** BEGIN Text extract **
In Nuclear Power, Size Matters
PerlJedi writes "Most nations with nuclear power capabilities have been re-assessing the risk/benefit of nuclear power reactors following the Fukushima plant melt down, a newly released study suggests the U.S. should expand its nuclear power production using 'Small Modular Reactors'. 'The reports assessed the economic feasibility [PDF] of classical, gigawatt-scale reactors and the possible new generation of modular reactors. The latter would have a generating capacity of 600 megawatts or less, would be factory-built as modular components, and then shipped to their desired location for assembly.'"
/. ate my link
http://thoriumremix.com/2011/
Obama's legacy: (N)othing (S)ecure (A)nywhere and (T)error (S)imulation (A)dministration
I work as a consultant for electricity planning, and I have *never* seen a single survey which shows that folks who live near a nuclear plant are in favor of new units being built at the site. Not a single survey. Not even for Vogtle units 3 and 4, being built right now next to units 1 and 2, located on the Georgia-South Carolina line... a place where I'd expect a more favorable response than most.
If you've got one, I'd love to see it.
Theres a whopping big wiki article that tries a little too hard to be "balanced" when in all fairness Th is a PITA fuel, that kinda sucks.
** END Text extract **
# Tasks to perform:
1. In the nuclear power discussion, what generating capacity would the new modular reactors have?
2. Please translate this sentence from the nuclear power discussion into Spanish: "If you've got one, I'd love to see it."
3. Write the next part of the nuclear power discussion, picking up after its final sentence.
** BEGIN Entries shown **
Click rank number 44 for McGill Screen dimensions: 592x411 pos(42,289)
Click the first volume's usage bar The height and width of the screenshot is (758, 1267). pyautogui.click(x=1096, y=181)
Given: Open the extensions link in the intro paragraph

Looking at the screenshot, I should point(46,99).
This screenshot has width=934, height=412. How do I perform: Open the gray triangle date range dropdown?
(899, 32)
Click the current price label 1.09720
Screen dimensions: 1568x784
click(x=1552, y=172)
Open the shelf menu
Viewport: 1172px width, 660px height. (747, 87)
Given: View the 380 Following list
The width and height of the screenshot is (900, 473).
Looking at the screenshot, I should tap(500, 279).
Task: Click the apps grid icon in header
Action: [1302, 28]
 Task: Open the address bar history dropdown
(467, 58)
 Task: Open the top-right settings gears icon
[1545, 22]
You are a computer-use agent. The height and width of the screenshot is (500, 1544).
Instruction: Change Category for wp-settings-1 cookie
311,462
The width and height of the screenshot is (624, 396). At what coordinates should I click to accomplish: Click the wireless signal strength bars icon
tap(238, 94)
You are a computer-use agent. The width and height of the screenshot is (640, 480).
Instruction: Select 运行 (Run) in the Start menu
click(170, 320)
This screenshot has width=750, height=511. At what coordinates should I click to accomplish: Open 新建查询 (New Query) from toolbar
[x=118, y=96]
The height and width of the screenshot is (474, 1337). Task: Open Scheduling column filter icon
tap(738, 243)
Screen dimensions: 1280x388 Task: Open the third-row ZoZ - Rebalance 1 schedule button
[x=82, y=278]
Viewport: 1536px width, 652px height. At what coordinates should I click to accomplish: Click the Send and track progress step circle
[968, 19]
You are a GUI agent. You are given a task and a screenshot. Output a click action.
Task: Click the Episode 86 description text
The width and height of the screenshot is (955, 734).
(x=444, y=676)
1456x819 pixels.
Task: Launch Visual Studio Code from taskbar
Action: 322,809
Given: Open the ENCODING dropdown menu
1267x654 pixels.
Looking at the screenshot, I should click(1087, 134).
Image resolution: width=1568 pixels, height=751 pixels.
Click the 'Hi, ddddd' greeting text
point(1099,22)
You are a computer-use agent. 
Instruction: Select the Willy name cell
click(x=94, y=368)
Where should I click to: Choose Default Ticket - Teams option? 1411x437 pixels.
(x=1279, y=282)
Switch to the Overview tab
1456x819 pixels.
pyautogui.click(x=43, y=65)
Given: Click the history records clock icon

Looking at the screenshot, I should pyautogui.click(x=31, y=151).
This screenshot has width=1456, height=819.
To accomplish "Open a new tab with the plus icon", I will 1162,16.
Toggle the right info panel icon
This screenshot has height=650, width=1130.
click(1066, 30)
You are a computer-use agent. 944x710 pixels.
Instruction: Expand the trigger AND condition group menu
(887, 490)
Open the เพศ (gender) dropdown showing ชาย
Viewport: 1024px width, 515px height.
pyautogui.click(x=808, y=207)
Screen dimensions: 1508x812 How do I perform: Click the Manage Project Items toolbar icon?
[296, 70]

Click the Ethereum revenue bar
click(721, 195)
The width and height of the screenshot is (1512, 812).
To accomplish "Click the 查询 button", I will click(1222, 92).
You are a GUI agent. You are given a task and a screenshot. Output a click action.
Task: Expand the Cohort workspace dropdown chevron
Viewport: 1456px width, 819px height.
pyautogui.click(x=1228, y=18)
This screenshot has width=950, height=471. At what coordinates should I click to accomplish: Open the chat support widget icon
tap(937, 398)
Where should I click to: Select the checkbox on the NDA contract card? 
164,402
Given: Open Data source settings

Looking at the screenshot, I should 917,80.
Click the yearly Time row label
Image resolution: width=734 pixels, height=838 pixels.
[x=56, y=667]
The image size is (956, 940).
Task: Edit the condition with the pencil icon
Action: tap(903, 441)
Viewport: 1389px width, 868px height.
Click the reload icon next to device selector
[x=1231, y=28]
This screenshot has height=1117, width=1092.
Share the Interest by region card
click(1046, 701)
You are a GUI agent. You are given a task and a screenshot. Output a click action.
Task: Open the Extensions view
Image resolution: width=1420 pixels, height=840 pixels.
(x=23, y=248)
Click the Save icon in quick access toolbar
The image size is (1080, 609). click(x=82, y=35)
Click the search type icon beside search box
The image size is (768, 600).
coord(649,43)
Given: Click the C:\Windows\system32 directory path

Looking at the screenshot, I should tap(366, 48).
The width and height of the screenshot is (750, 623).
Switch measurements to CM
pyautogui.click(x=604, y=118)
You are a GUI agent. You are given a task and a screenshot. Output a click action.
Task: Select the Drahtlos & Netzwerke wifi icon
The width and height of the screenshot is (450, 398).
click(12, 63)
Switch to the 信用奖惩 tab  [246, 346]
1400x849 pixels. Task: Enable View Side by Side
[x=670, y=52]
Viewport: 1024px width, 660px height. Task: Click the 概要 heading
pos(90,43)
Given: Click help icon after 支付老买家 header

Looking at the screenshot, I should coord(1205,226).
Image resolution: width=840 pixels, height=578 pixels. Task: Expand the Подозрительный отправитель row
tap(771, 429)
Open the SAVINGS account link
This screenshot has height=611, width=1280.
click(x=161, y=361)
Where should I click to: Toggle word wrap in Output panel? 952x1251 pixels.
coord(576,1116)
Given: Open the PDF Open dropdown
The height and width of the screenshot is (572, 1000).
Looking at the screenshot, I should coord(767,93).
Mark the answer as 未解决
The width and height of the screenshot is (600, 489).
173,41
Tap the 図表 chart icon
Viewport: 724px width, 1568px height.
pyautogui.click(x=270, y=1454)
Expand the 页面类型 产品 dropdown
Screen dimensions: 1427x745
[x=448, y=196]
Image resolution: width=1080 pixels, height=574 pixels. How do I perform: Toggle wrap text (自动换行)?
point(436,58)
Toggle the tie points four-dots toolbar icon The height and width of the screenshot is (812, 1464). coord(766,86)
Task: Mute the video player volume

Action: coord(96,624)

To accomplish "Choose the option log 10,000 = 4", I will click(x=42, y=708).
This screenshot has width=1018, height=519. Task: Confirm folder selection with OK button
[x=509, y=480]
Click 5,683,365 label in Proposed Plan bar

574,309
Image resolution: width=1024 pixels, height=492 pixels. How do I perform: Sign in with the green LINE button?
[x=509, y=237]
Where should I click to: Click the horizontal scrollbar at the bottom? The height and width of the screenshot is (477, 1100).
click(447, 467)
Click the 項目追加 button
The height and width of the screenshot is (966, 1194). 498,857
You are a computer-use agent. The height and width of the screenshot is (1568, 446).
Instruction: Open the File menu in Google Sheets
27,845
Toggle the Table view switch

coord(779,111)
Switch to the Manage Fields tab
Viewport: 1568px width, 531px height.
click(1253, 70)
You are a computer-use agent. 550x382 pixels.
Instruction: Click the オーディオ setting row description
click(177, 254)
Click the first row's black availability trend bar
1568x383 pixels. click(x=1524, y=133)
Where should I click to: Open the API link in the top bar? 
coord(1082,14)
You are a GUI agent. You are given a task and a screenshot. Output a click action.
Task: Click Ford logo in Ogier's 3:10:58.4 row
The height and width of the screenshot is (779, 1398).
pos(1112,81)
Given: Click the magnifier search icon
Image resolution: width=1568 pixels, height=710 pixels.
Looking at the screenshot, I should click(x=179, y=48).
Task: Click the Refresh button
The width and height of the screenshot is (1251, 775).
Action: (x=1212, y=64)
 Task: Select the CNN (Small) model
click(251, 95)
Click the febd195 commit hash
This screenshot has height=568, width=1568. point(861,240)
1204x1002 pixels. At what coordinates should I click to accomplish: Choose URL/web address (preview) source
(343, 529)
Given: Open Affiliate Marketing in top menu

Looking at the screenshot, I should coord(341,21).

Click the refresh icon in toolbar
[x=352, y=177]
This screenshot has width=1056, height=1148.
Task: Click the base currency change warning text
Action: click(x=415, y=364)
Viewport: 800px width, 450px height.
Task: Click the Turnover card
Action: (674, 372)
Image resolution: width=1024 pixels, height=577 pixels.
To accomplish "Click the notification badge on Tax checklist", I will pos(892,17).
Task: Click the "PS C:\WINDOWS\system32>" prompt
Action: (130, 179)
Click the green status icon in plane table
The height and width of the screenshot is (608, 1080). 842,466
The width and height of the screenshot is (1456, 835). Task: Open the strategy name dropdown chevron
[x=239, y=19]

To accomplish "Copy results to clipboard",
** END Entries shown **
# In response:
1. 600 megawatts or less.

2. Si tienes una, me encantaría verla.

3.
Its only good for non-proliferation from a distance. Up close its worse. You need to boot up with a slug of Pu because there are no fissile Th isotopes. So no one ever builds "a Th reactor" they build a "bomb grade Pu reactor" surrounded with a Th shell that eventually can breed itself into reacting, hopefully your breeding plan curve matches your electrical demand curve.
Its only good for non-proliferation if you define proliferation as current designs. Historically plenty of U233 bombs were blown and research done. No you cannot make a current model US B61 out of stuff from a Th reactor. Yes, you can make something almost as good as a B61 that is U233 based using what comes out of a Th reactor. It in no way prevents proliferation merely makes it a slightly more involved research project (slightly!)
In a way, not being useful for proliferation dooms Th. The US and Russia and China and god only knows who else (Iran?) are still going to need U based reactors so now you've gotta run both technologies... Why not just run one? And that one's gotta be U, at this time. So trying to push Th means your sales will be pitiful because you can only sell to 3rd world and not much else.
Plus it gives the non-proliferating Th owners experience in plant operation which they can transition to new/secret U plants of their own anyway, its like bootstrapping proliferation not preventing it.
Anyone who says Th = nonproliferation is either misinformed or being paid or trolling.
Its an unholy PITA to recycle due to hard gammas, or you can have agony when disposing. Its waste stream is just "worse" than a traditional reactor.
Its harder to run, more neutron poisons like Pa build up.
To be economical, you just have to burnup into the ground, which is kind of like saying a F-350 has a lower lifetime environmental cost IF you can get it to survive 600K miles. Its... ambitious. You don't achieve high burnup by just wishing, its difficult, dangerous if you have cladding failures, and expensive. Otherwise the prius wins again for overall lifetime costs.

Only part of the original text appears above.